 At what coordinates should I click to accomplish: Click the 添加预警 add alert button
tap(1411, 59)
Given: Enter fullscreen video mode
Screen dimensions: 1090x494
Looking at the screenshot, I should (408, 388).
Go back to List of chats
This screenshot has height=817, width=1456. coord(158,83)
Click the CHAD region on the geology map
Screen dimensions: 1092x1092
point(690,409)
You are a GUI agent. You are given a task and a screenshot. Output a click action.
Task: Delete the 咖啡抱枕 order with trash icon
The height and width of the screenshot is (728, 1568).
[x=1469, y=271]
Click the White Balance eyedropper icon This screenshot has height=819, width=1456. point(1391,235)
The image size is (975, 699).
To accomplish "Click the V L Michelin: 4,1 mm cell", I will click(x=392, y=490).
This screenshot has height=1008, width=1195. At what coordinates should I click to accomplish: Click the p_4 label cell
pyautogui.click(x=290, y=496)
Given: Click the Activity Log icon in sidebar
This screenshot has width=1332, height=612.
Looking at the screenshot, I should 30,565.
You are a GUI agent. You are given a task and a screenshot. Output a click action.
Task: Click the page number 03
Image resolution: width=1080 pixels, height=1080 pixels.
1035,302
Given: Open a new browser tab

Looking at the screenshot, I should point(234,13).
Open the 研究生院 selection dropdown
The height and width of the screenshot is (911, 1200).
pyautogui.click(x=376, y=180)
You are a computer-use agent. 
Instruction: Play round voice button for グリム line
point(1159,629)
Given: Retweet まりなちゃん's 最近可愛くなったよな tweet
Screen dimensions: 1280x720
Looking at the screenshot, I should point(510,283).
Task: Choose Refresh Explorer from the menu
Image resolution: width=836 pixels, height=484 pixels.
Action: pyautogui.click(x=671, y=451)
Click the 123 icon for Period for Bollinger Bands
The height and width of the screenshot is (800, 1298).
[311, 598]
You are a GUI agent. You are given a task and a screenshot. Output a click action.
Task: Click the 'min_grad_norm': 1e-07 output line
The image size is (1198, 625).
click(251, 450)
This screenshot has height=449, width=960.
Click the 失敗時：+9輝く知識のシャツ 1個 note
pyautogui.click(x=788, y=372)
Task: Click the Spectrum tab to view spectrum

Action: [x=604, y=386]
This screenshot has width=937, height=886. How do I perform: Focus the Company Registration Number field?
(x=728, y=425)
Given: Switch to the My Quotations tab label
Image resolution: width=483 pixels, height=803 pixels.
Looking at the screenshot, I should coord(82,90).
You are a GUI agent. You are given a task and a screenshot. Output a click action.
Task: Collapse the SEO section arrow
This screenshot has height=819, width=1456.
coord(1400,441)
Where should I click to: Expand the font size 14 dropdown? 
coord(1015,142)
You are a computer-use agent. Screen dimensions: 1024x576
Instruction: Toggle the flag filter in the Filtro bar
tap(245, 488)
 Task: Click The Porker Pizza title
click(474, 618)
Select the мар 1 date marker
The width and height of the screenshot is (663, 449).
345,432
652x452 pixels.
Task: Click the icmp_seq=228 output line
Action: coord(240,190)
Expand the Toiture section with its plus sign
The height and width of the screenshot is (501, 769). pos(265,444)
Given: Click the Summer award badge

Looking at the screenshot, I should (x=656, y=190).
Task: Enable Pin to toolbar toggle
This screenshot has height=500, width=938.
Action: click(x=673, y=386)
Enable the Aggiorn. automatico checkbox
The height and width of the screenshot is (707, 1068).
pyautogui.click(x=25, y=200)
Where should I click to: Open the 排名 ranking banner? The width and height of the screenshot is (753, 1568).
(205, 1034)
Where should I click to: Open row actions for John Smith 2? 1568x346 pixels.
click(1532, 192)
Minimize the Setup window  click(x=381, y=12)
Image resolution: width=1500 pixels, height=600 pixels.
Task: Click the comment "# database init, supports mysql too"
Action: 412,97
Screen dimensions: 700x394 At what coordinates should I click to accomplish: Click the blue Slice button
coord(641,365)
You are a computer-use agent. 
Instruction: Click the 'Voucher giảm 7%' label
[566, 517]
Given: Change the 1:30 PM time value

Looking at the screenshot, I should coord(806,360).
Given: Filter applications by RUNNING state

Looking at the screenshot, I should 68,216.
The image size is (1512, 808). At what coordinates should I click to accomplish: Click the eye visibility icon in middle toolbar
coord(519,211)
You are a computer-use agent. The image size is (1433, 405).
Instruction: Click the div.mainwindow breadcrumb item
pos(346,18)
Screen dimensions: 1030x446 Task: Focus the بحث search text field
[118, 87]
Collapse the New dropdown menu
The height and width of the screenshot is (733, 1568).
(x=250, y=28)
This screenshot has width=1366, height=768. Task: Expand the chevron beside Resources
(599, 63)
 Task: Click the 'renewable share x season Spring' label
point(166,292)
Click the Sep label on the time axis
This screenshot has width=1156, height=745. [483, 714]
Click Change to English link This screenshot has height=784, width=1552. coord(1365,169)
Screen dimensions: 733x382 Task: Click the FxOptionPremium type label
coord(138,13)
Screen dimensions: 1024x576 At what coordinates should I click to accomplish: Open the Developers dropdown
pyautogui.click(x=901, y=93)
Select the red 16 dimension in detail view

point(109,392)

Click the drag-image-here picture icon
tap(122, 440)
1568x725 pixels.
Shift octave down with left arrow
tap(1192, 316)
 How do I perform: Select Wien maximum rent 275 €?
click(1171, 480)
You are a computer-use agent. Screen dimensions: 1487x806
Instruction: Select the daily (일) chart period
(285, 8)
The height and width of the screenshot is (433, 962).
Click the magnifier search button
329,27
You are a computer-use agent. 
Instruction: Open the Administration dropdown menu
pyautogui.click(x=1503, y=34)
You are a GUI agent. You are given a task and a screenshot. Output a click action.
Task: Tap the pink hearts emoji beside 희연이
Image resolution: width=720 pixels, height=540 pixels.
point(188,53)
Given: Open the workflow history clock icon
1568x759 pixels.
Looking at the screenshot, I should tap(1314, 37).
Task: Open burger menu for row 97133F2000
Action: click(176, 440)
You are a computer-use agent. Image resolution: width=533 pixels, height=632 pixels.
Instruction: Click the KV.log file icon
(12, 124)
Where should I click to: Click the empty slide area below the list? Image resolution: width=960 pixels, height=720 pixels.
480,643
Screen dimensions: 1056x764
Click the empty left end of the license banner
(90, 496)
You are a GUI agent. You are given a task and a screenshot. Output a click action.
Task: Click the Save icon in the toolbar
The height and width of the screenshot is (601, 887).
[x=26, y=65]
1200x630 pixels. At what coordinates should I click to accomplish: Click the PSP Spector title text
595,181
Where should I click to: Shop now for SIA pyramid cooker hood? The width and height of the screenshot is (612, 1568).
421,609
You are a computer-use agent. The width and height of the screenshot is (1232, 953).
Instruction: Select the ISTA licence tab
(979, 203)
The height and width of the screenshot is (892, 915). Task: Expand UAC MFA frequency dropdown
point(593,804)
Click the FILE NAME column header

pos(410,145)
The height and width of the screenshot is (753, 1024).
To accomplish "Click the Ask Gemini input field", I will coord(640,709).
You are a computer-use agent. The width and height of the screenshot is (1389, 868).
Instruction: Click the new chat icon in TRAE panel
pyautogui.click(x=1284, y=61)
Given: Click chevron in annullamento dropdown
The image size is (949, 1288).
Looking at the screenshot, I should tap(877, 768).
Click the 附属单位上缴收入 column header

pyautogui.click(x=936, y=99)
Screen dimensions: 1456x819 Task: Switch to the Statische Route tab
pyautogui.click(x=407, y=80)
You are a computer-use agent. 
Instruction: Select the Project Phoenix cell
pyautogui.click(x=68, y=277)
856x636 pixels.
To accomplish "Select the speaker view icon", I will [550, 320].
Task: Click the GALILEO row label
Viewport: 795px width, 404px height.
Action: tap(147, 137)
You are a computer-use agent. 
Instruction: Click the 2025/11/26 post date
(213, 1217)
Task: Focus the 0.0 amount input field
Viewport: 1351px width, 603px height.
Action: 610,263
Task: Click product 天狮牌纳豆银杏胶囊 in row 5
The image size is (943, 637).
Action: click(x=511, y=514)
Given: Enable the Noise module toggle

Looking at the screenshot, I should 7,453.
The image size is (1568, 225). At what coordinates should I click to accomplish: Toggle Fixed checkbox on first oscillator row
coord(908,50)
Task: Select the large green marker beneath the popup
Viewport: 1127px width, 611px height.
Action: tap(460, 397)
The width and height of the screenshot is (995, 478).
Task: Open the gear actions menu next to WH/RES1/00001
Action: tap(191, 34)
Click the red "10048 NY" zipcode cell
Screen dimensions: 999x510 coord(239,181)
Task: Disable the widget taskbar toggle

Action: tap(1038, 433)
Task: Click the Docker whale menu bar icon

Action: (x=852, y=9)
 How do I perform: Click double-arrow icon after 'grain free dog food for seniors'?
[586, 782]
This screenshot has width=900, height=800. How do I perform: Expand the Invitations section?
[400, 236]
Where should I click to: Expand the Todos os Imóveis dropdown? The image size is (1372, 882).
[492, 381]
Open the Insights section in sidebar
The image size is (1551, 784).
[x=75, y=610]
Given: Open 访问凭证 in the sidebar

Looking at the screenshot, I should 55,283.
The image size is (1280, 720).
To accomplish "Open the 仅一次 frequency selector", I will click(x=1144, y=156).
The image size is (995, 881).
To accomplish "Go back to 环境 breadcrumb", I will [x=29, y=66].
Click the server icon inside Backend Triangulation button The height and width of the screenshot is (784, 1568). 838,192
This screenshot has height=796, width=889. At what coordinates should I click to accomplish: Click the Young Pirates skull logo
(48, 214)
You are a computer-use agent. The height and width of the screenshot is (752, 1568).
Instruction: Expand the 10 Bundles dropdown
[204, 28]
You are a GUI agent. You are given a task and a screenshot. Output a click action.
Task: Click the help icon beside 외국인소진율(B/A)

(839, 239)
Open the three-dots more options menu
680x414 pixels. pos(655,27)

▶ [Stated problem]
Express the lines of the data as a JSON list of strings, one string per line and no blank lines, from the line containing "Task: Choose Refresh Explorer from the menu" up to and including the line containing "tap(245, 488)".

▶ [Result]
[
  "Task: Choose Refresh Explorer from the menu",
  "Image resolution: width=836 pixels, height=484 pixels.",
  "Action: pyautogui.click(x=671, y=451)",
  "Click the 123 icon for Period for Bollinger Bands",
  "The height and width of the screenshot is (800, 1298).",
  "[311, 598]",
  "You are a GUI agent. You are given a task and a screenshot. Output a click action.",
  "Task: Click the 'min_grad_norm': 1e-07 output line",
  "The image size is (1198, 625).",
  "click(251, 450)",
  "This screenshot has height=449, width=960.",
  "Click the 失敗時：+9輝く知識のシャツ 1個 note",
  "pyautogui.click(x=788, y=372)",
  "Task: Click the Spectrum tab to view spectrum",
  "Action: [x=604, y=386]",
  "This screenshot has width=937, height=886. How do I perform: Focus the Company Registration Number field?",
  "(x=728, y=425)",
  "Given: Switch to the My Quotations tab label",
  "Image resolution: width=483 pixels, height=803 pixels.",
  "Looking at the screenshot, I should coord(82,90).",
  "You are a GUI agent. You are given a task and a screenshot. Output a click action.",
  "Task: Collapse the SEO section arrow",
  "This screenshot has height=819, width=1456.",
  "coord(1400,441)",
  "Where should I click to: Expand the font size 14 dropdown? ",
  "coord(1015,142)",
  "You are a computer-use agent. Screen dimensions: 1024x576",
  "Instruction: Toggle the flag filter in the Filtro bar",
  "tap(245, 488)"
]